According to the recently released American College of Cardiology (ACC)/American Heart Association (AHA) guidelines for the diagnosis and management of HF, transthoracic echocardiography is 'The single most useful diagnostic test in the evaluation of patients with HF.'3 As therapeutic techniques such as cardiac resynchronisation therapy (CRT) gain clinical acceptance, new echo-cardiographic imaging modalities such as live 3-D imaging and specialised analysis tools for dynamically assessing regional volumes and differences in timing of contraction promise to play an expanding role in the management of HF. This article discusses these and other new imaging and analysis technologies in echocardiography that are directed at improving accuracy and reproducibility in HF assessment and monitoring.

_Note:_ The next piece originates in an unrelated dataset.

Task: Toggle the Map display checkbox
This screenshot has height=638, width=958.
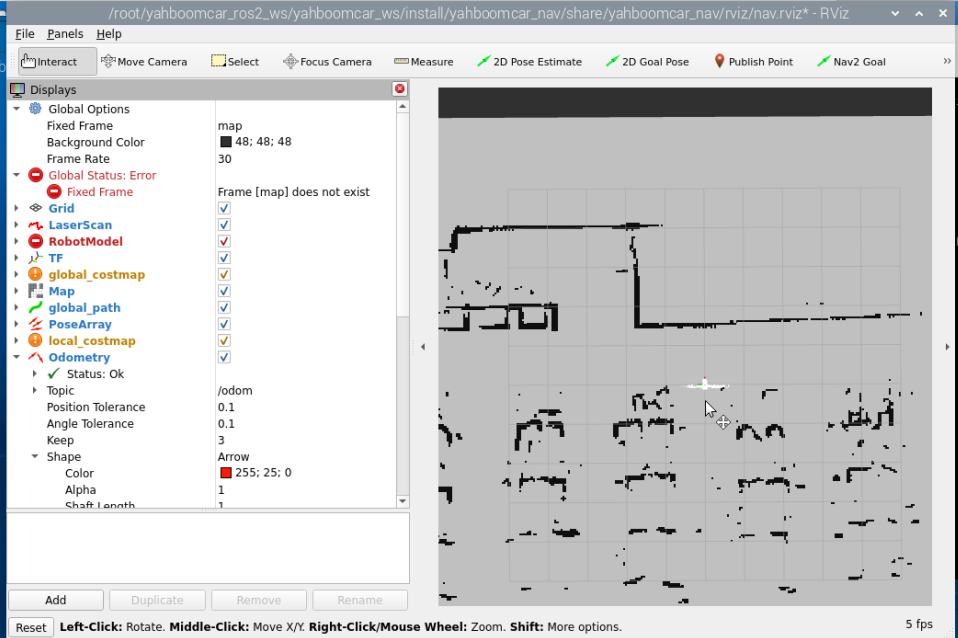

Aetiology and Prognosis in HF

The most common cause of HF is LVSD (approximately 60% of patients). In this category, most cases are a result of end-stage coronary artery disease (CAD), either with a history of myocardial infarction (MI), chronically underperfused yet viable myocardium or a combination of the two.4 Other disease processes that can lead to HF include valvular heart disease, congenital heart disease, diabetes, hypertensive disease and idiopathic and toxic (e.g. alcohol-induced) cardiomyopathies. Less common causes include viral infections of the heart muscle, thyroid disorders, disorders of the heart rhythm, or a combinations of these. HF associated with LVSD is characterised by progressive structural change in the LV known as remodelling. While the disease progresses, myocyte hypertrophy and elongation gives rise to LV dilatation and hypertrophy. In this situation, stroke volume is increased without an actual increase in ejection fraction (EF). This results in increased wall tension impaired subendocardial myocardial perfusion, and may provoke ischaemia. While this dilatation progresses, separation of the valve leaflets can lead to mitral and tricuspid regurgitation. This may further diminish the cardiac output and increase end-systolic volumes and ventricular wall stress, therefore leading to further dilation, pulmonary congestion and myocardial dysfunction.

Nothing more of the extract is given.